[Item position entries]
'''
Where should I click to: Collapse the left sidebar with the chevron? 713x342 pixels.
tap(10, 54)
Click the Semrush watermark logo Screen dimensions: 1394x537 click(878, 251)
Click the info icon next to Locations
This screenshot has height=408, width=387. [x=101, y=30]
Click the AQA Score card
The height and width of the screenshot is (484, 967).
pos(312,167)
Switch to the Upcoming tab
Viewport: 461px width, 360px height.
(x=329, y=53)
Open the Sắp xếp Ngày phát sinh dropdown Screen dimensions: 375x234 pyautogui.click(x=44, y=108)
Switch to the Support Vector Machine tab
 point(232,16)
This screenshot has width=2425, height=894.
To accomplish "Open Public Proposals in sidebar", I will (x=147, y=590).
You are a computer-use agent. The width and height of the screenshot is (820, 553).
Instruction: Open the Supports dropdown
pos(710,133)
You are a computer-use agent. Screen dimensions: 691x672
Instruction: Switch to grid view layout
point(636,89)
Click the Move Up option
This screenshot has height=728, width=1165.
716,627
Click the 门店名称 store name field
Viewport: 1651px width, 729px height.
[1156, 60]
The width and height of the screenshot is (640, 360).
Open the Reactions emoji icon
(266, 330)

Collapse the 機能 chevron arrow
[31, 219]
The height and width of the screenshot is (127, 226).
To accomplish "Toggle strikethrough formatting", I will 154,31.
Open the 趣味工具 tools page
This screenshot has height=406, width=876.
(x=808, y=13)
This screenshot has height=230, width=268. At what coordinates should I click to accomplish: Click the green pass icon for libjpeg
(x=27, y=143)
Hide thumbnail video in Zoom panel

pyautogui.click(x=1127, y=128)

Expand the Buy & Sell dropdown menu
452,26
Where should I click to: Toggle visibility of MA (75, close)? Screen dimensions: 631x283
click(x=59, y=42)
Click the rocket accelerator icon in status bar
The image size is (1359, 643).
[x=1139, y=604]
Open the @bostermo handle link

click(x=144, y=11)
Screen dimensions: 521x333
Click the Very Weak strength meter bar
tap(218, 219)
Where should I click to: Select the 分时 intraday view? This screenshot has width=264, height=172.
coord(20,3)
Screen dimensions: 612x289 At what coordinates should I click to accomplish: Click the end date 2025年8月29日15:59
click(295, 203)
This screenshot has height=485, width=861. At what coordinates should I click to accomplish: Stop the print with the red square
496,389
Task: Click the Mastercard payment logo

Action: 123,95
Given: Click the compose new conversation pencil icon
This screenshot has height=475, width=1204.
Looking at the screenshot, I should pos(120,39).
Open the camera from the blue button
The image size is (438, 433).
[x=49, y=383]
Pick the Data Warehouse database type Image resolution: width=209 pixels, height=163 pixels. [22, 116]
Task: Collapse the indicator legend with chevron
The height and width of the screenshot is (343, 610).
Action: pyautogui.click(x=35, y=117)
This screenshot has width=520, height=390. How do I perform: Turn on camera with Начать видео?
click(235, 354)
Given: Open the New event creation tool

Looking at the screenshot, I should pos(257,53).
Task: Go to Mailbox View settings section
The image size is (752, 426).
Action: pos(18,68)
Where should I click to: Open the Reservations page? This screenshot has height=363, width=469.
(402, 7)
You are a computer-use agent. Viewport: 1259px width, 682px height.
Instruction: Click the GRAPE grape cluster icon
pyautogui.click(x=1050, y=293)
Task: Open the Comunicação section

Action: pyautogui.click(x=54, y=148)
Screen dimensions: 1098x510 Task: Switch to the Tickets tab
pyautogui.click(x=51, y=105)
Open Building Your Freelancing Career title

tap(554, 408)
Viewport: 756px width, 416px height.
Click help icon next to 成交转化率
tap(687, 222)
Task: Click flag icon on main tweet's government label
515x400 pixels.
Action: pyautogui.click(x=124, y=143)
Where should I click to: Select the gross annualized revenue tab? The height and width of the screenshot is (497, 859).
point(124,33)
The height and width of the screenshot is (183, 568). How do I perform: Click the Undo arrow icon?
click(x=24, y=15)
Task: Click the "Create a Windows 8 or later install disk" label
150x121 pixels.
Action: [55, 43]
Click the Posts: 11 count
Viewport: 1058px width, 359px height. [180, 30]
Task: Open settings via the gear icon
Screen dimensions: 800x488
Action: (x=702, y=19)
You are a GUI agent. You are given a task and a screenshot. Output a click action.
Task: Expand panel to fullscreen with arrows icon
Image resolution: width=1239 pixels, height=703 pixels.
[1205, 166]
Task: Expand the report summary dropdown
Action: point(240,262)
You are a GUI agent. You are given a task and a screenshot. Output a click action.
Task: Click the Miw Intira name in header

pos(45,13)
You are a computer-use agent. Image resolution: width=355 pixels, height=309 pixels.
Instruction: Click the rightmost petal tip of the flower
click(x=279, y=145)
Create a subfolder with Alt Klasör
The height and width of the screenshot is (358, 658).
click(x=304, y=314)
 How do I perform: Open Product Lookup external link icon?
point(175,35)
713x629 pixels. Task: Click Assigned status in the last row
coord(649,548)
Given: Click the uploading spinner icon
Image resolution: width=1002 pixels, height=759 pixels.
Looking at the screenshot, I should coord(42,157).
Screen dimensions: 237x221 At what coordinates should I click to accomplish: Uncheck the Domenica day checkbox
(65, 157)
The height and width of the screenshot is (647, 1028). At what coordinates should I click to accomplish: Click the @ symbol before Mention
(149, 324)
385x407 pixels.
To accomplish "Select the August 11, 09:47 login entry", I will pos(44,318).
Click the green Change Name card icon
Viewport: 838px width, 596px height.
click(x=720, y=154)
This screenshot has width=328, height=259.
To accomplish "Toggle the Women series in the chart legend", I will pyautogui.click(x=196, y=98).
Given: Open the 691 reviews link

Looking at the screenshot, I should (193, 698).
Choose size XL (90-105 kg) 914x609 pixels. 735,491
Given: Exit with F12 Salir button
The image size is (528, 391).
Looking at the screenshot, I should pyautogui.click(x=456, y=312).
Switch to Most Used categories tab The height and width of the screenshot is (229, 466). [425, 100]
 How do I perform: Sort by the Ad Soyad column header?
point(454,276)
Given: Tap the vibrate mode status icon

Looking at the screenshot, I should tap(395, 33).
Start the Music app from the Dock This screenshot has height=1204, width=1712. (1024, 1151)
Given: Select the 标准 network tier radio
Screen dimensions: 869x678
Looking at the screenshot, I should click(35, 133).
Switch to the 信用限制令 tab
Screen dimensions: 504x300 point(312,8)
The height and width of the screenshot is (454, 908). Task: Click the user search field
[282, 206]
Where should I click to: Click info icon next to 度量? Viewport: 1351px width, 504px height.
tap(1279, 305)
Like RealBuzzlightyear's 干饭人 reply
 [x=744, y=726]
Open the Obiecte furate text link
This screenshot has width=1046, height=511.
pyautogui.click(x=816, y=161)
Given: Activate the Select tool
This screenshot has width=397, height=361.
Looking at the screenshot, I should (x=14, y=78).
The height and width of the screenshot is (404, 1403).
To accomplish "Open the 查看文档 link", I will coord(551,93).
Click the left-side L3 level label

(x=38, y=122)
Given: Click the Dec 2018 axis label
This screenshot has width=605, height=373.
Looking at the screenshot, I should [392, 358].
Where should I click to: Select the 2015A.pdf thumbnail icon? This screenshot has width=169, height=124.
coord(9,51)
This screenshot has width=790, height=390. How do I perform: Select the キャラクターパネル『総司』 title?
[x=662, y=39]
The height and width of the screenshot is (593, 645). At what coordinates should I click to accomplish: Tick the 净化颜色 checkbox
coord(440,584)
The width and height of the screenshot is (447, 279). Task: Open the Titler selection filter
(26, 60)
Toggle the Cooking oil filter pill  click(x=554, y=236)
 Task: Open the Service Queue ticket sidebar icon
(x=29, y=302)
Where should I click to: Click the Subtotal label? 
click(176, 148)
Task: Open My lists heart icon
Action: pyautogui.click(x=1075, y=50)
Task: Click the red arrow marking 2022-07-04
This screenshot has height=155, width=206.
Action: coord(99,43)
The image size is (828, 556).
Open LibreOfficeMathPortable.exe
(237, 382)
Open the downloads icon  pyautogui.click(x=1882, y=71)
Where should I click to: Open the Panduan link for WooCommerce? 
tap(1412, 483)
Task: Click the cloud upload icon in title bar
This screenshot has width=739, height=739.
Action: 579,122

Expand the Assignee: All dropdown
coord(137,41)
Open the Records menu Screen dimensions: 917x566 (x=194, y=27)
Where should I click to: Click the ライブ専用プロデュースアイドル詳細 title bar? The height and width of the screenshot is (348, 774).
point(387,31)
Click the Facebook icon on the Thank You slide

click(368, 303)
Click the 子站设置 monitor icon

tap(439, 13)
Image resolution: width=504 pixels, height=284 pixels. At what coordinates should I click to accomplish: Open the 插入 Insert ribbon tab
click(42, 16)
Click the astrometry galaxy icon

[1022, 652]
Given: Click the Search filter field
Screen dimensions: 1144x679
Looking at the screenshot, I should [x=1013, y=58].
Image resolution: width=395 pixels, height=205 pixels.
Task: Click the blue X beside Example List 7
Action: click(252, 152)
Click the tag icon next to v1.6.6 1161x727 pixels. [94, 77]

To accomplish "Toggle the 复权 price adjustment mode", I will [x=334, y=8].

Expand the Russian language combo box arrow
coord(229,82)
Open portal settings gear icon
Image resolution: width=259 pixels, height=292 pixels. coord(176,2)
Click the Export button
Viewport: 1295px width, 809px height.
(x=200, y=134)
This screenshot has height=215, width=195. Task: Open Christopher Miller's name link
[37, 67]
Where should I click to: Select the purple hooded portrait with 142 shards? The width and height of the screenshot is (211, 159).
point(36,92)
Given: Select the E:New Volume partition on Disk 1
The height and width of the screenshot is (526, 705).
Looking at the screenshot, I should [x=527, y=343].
'''
▸ **Written task**: Extract the lines of the entries above, from the line with "This screenshot has width=328, height=259." up to and including the line with "Choose size XL", reproducing each one unchanged.

▸ **Answer to the problem**:
This screenshot has width=328, height=259.
To accomplish "Toggle the Women series in the chart legend", I will pyautogui.click(x=196, y=98).
Given: Open the 691 reviews link

Looking at the screenshot, I should (193, 698).
Choose size XL (90-105 kg) 914x609 pixels. 735,491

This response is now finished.